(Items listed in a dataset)
----------

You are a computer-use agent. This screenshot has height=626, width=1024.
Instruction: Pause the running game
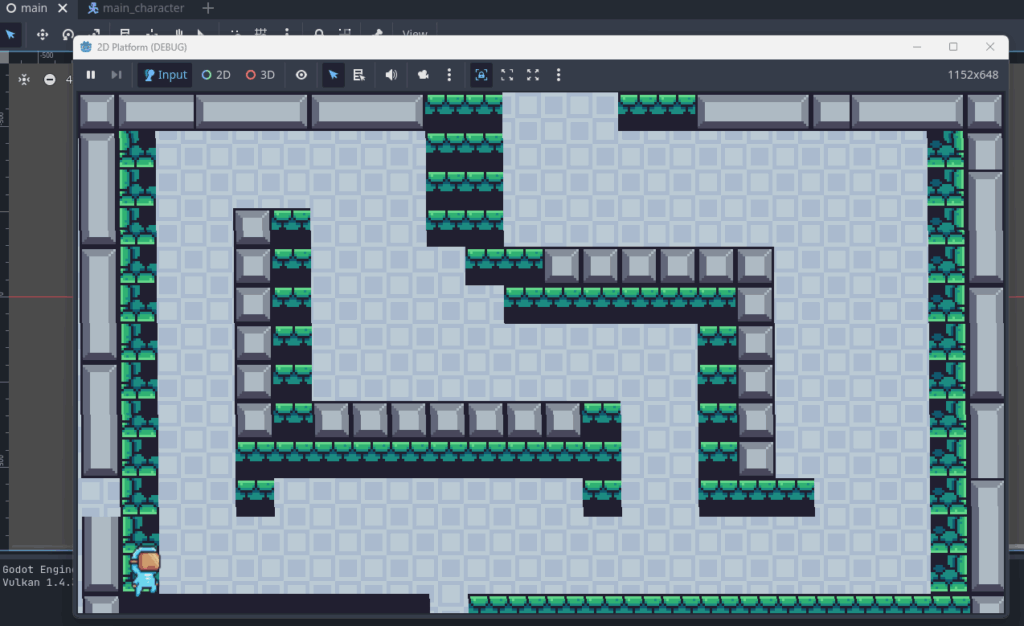tap(91, 75)
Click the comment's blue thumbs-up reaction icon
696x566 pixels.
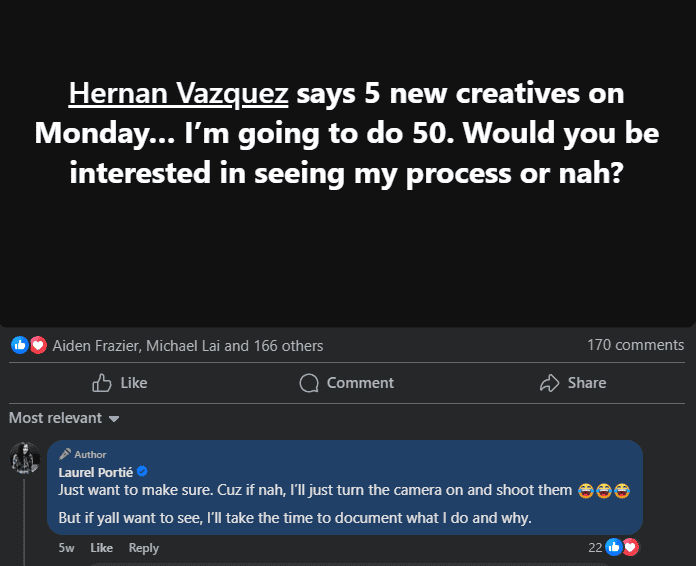(613, 547)
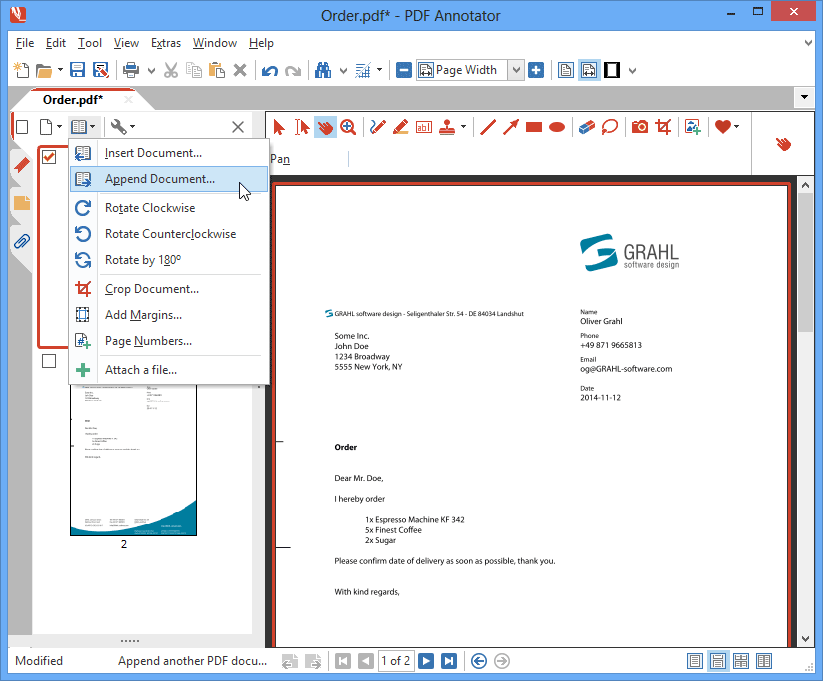Screen dimensions: 823x681
Task: Select the Pan tool
Action: coord(324,126)
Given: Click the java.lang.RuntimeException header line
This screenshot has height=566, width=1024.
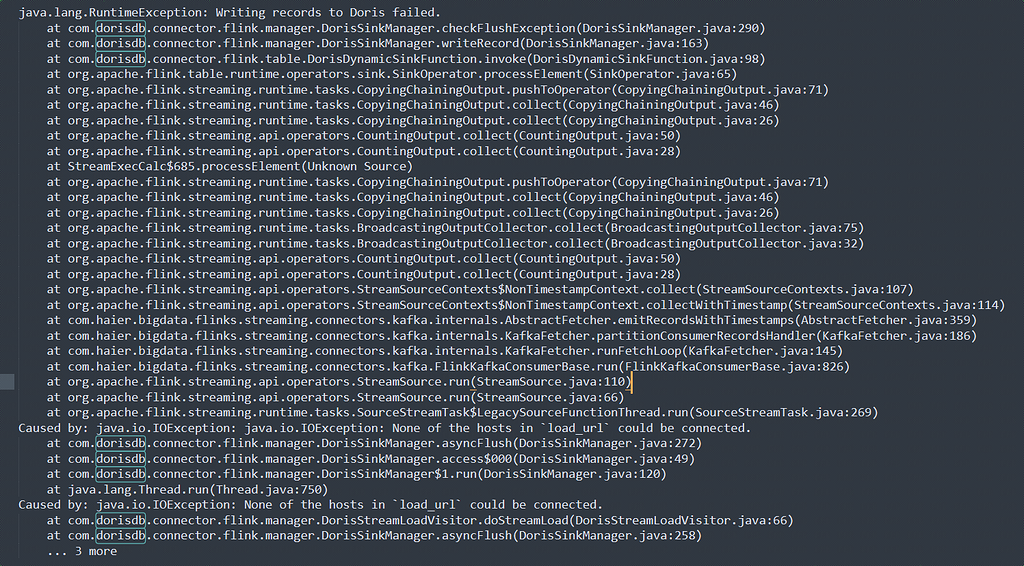Looking at the screenshot, I should click(x=229, y=13).
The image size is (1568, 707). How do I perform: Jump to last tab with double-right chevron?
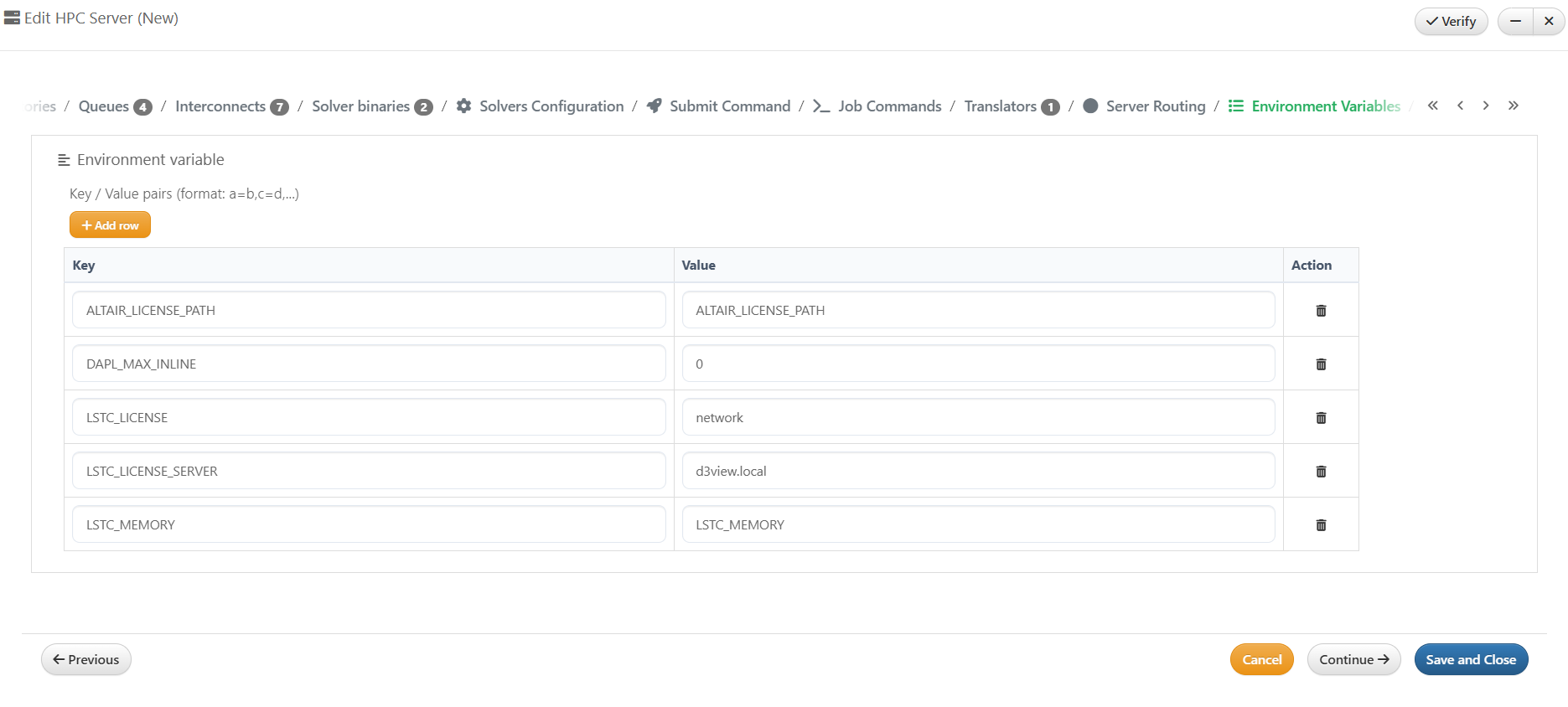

----------

What to work on: Output every entry above exactly, minus the pictures.

Final answer:
You are a computer-use agent. This screenshot has height=626, width=1024.
Instruction: Pause the running game
tap(91, 75)
Click the comment's blue thumbs-up reaction icon
696x566 pixels.
(613, 547)
Screen dimensions: 823x681
Task: Select the Pan tool
Action: coord(324,126)
Given: Click the java.lang.RuntimeException header line
This screenshot has height=566, width=1024.
Looking at the screenshot, I should click(x=229, y=13).
The image size is (1568, 707). How do I perform: Jump to last tab with double-right chevron?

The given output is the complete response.